Remember, they have a small core team, so they needed a customer support tool that could do the heavy lifting for them. That’s when they came across Gorgias and it allowed them to create an online experience that increased conversions and revenues.
For starters, Gorgias combines all their customer support channels (chat, email, phone, social media) into one unified view, and builds a profile of each customer. When a student chats with them, Campus Protein know if they are a previous customer, can see all past conversations and sales in their dashboard, and can provide relevant support.
Compare that to the typical support you get when you’re forced to repeat your previous conversations each time you chat with someone.

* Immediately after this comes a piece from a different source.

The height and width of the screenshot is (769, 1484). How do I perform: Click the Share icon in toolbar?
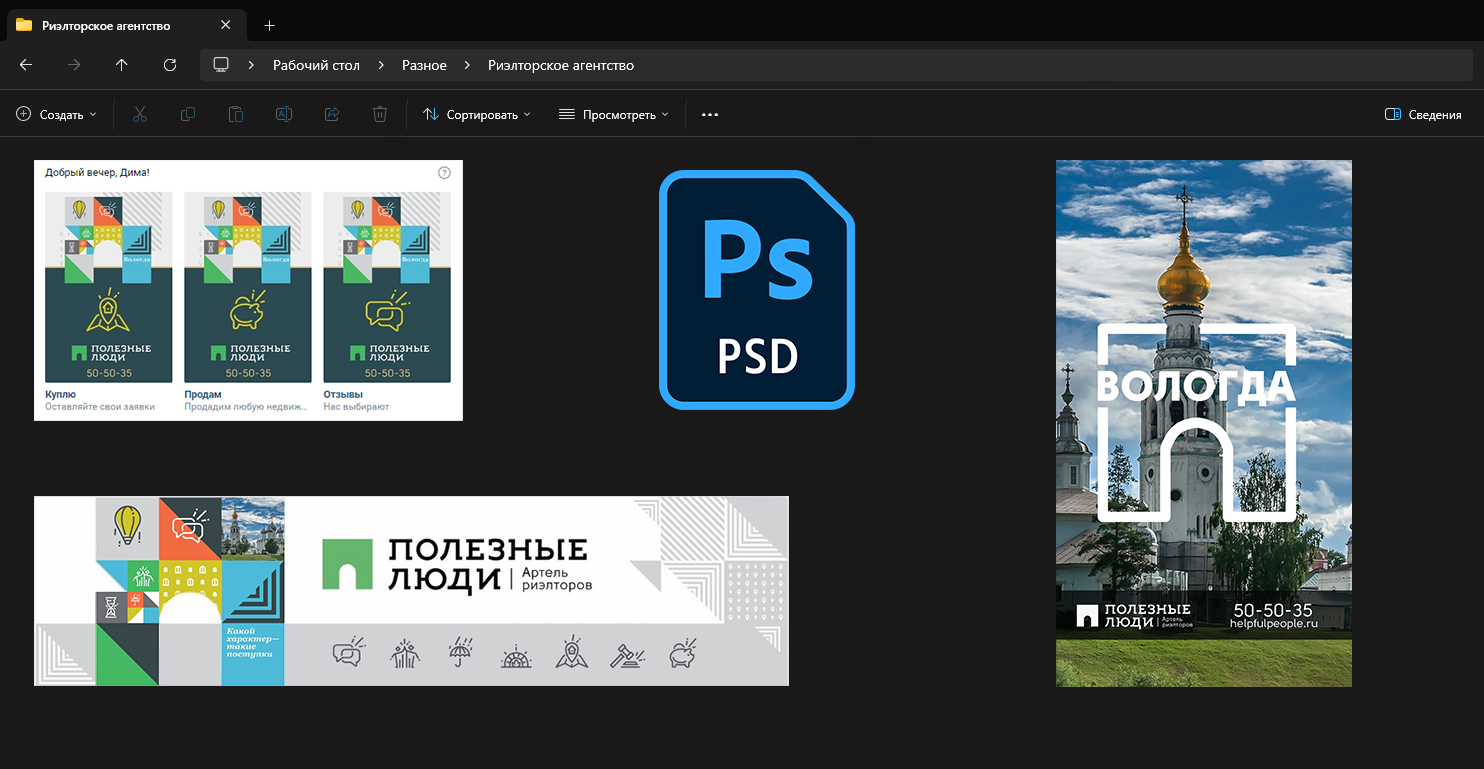click(332, 115)
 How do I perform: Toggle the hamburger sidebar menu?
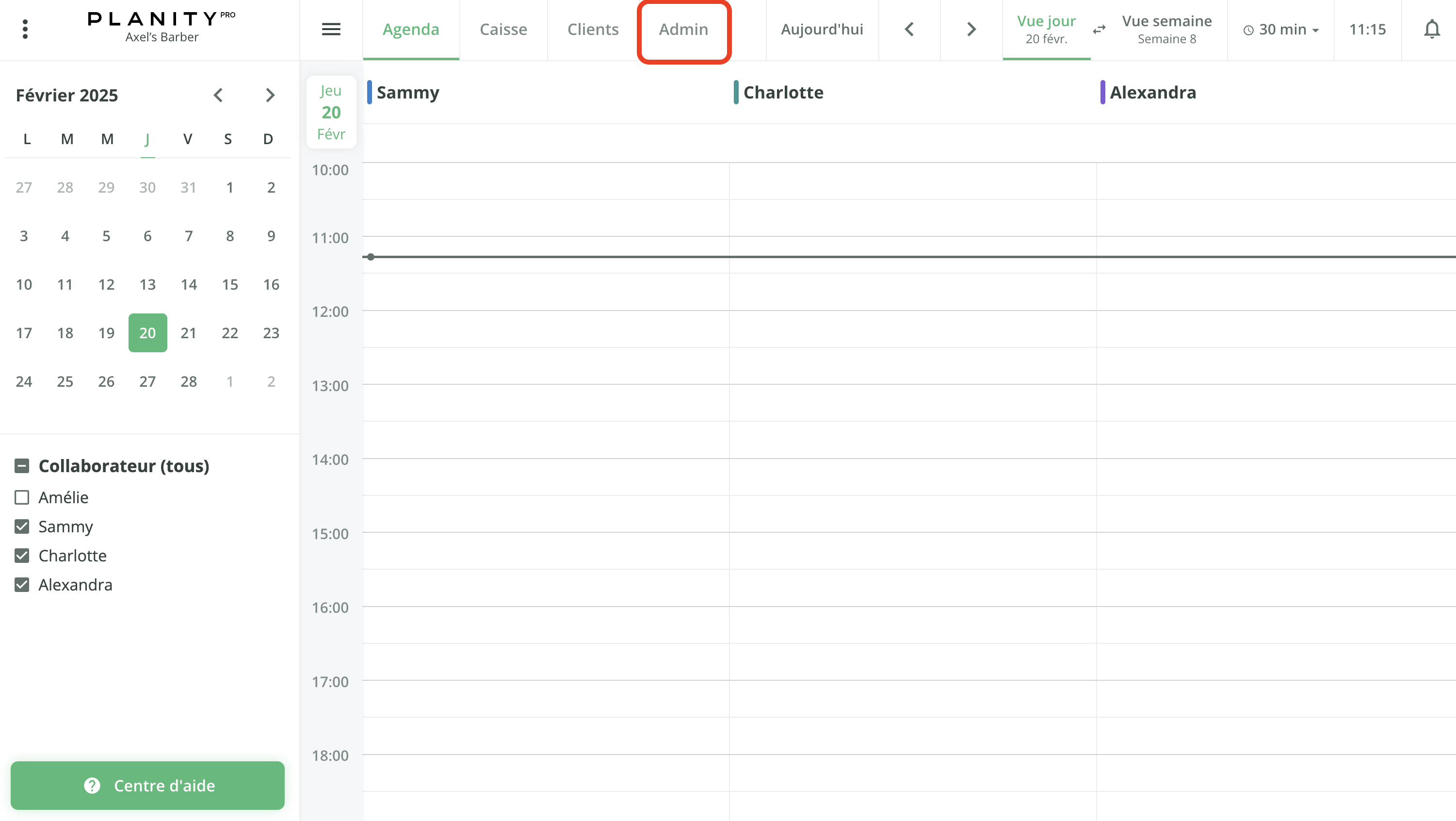pos(331,29)
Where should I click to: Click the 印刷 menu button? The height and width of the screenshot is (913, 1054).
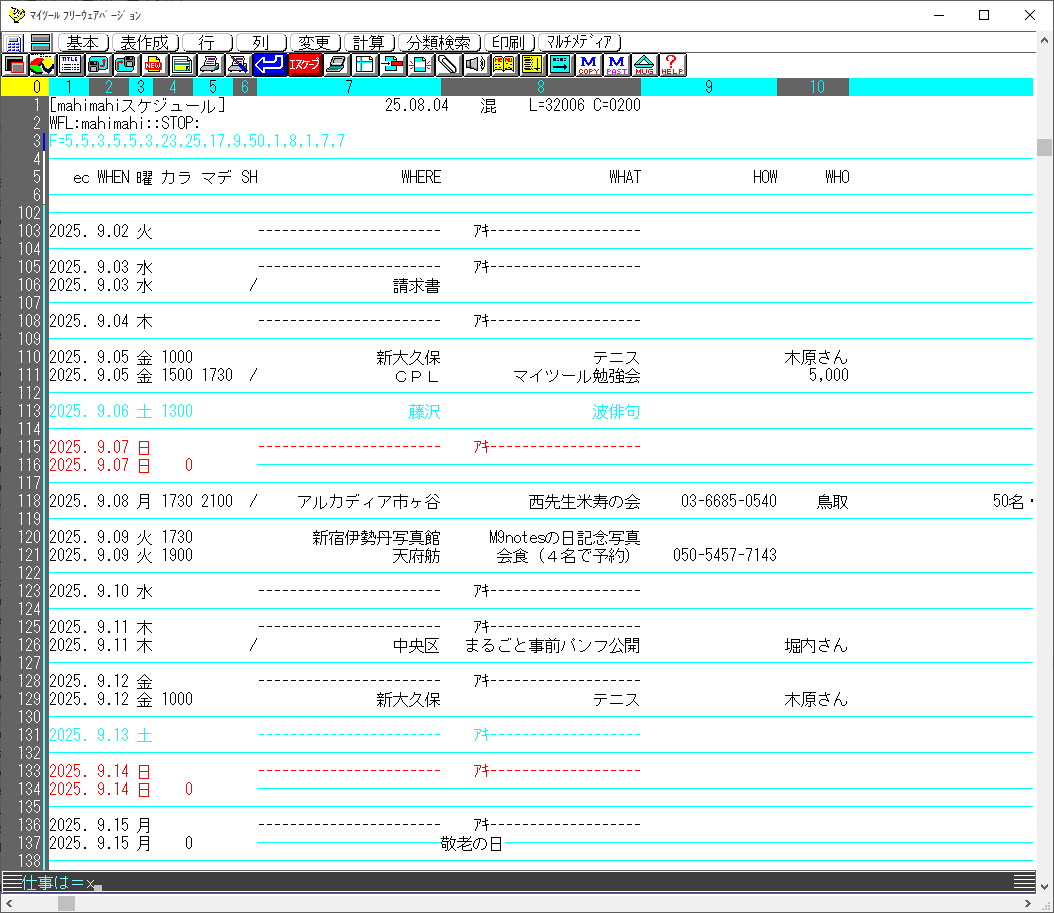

To speed things up, Gorgias also has macros and templated responses based on the question. For example, if a customer wants to know where their order is, Gorgias presents the support agent with a templated response that pulls in the customer’s order details from Shopify. With just a click, the support agent can answer the question in near real-time.
Automations like this also frees up time for support agents to provide more detailed answers to complicated questions, like when a student asks for nutrition advice. Again, they can provide the same level of caring support that reps do and this helps increase sales.
Another way they increase sales is by detecting if customers are spending a lot of time on a certain page and initiating a chat with them. For example, if someone is on the checkout for too long, Gorgias automatically pops a chat and ask them if they need help. This directly increases conversions.

Perhaps the most important way Campus Protein uses customer support to increase revenues is by converting feedback into website and product changes. For every question that comes in, they try to understand why it wasn’t obvious on the website, and make the appropriate change. This leads to fewer tickets of the same type and higher conversions.
At the end of the day, Campus Protein is just another retailer. In an industry like supplements, anyone can replicate their model, or existing brands like GNC can enter the market. So why hasn’t that happened yet?
Like Warren Buffett says, every business needs to have a moat, something that defends them against competition. In Campus Protein’s case, it’s their deep customer knowledge and the personal level of support they provide.
A college student is introduced to Campus Protein via the local rep. They’re nice, helpful, and remember the student’s name each time. When the student goes online, they have the same experience. Their previous conversations are remembered and even their most complicated questions are answered with care.
Now, you may not be able to create a rep army like Campus Protein for your eCommerce business, but you sure can create an online customer experience that sets you apart from others in your industry.
With Gorgias, whenever a customer creates a ticket on any channel, you have all their information like previous conversations and sales, right there. Instead of asking the customer if they’ve written in before or what their order numbers are, you can get straight to the important stuff. And with all the templates, macros, and automations available, you can do it in minutes.

When a customer has to decide between purchasing at a store where they forget about you after the sale, versus one where they treat you like a friend and remember you a year later, which do you think they’ll choose?
Give your customers a great experience and, like Campus Protein, you’ll have a business that keeps going up.